A few hours after the Redskins' first preseason game this summer, a longtime season-ticket holder named Joe Davis from Silver Spring sent me an e-mail.

"Wow," began his note. "I've been to a lot of away games, and up until now FedEx [Field] has been the worst game day experience. But everything tonight was different."

Now, my first thought was the same as yours: The Redskins made this guy e-mail me! Well, claim denied.

Some of the things Davis cited - the big-screens, for example - have been repeatedly publicized throughout the offseason, so they weren't exactly breaking news. But Davis said other things had improved his night, like friendly ushers who told him to have a good night when he left the stadium.

So I went to the next home preseason game, and walked out of a couple different exits, and it was the same. I was bombarded with "Thanks for coming, get home safe," and "Good night sir, good night." I walked past the guest services window and was offered a choice from a bowl of candy; "We've got a new group down here, and this is how we do it," one of the staffers told me. I watched one usher insist on escorting an older woman down to her lower-level seats, calling her "ma'am" the whole way.

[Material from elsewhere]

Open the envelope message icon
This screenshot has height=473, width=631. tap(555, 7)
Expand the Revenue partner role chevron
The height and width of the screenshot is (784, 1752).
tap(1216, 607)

And I talked with another usher who showed me the new staff guidebook that all employees are now required to carry. It has, among other things, an A-Z stadium directory, a pictorial guide to different credentials and tickets, and an amazing list of staff behavior guidelines, which include no chewing gum, no toothpicks, no hands in pockets, no leaning on railings, no watching the game, no frosted tips and no excess hair gel or grease, plus restrictions on sideburn and fingernail lengths.

(Also, ushers are not permitted to talk to the media. But this was for a good cause.)

This person was a longtime usher, which makes him something of an exception. Because here's something else that's new: most of the FedEx Field staffers. All of the 800 or so game-day staffers were required to reapply for their jobs, and were asked questions about the stadium and why they wanted to work there. About half did not reapply or were not re-hired, and many others switched positions.

There were other changes, according to the team. Every game-day department has bright new color-coded shirts and hats to distinguish them and help them stand out from fans. There are new companies handling parking and facility cleaning. The concourse floors were power-washed, and the team committed to repainting just about everything, including about 14 miles of railings and much of the inside bowl.

"We knew we had things to improve on, so we did it," Dave Donovan, the team's chief operating officer, told me. "It's not acceptable for anybody to be unhappy with the experience they have at the stadium, and that goes from food to parking to everything else."

Now, it's easier to make things work during a sparsely attended preseason game than during a packed regular season opener. And the team was starting from a big game-day experience hole, with a long way to climb just to get to the NFL average.

Donovan also said that none of these changes were made in response to anything that happened last season, that all of these things were in discussion prior to the fan anger that cropped up last year. Still, whatever the reason, it can't hurt.

"They're trying to make this the best customer-service facility in the league," one usher told me. "And I agree with that."